Haiku's rate limit is token-per-minute, not request-per-minute. Large packaging_rules HTML (some quals are 100KB+) burns through the token budget fast even at low request concurrency. The number of requests doesn't matter — the total input+output tokens per minute does.

What we tried and what worked:

Concurrency	Stagger	Result
5x parallel	200ms	~68% failure rate — 429s on most calls
3x parallel	500ms	~68% failure rate — same token budget issue
2x parallel	1s	~65-72% success per pass — workable with multi-pass
1x serial	2s	Zero 429s but ~6 hours for the full corpus

The winning pattern: 2x parallel + multi-pass convergence.

Run at 2x with 2s stagger. Accept that ~30% of calls will 429 on each pass. Each pass commits successful rows individually to D1 (stage_3_complete = 1), so the default filter automatically skips them on the next run. Repeat passes with 30-60s cooldowns between them. Each pass chews through more of the queue. After 5-7 passes, the queue is empty.

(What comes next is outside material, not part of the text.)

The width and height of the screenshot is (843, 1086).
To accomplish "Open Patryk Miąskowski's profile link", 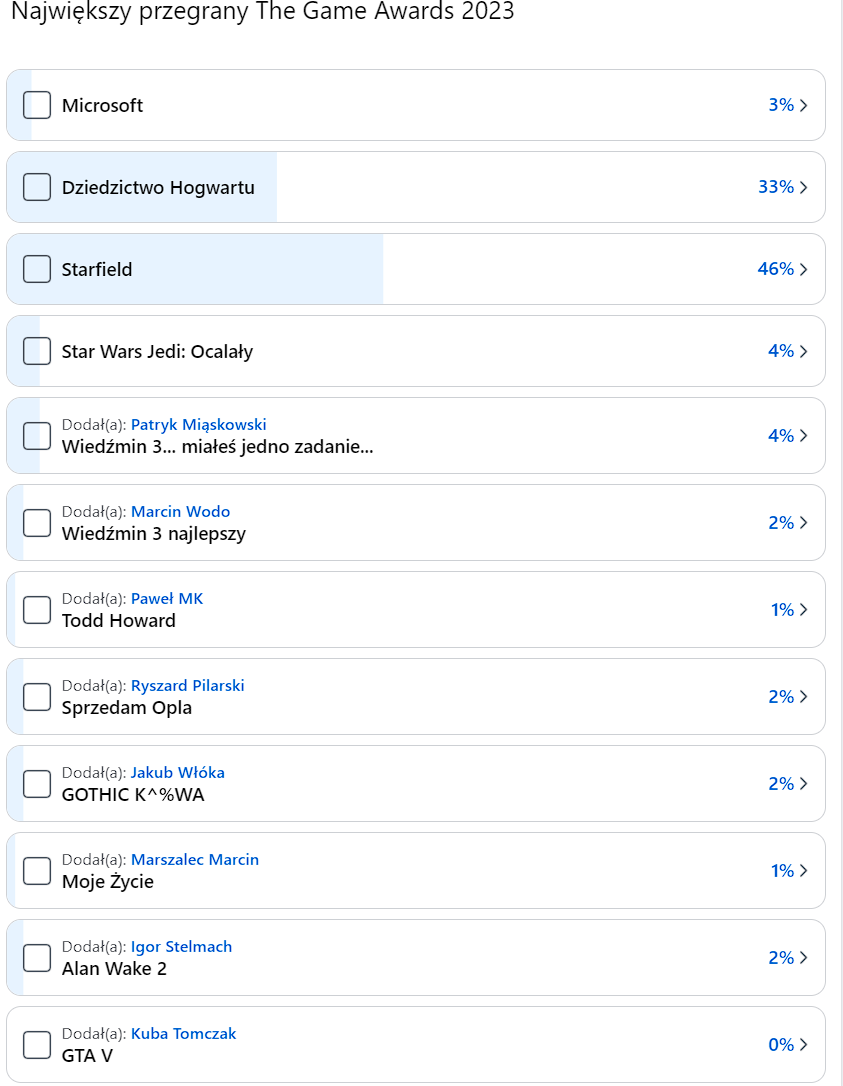I will [x=198, y=425].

For small straggler sets (<50 quals), the script drops to 1x serial with 2s gap — avoids all 429s when the remaining set fits in the token window.

max_tokens must be 4096, not 2048. Quals with 10-16 groups (e.g. ICT50220 with 16, RII30220 with 16 rules, PMB30121 with 14) generate JSON output that exceeds 2048 tokens. At 2048, the JSON is truncated mid-string, producing parse errors (Unterminated string, Unexpected end of JSON). 4096 handles every qual in the corpus.

Cost: The full corpus run (918 LLM-processed rows across 7 passes) cost ~$13 in Haiku tokens. Average ~900 input + ~550 output tokens per call.

What the pipeline does NOT do¶

❌ Replace tga-sync (that's the weekly unit/qual ingestion).
❌ Touch rto_scope_v2.
❌ Generate KN translations (separate brief: STUDIO-KN-TRANSLATION-01).
❌ Wire the canvas to read the data (that's STUDIO-PACKAGING-CANVAS-01, already shipped).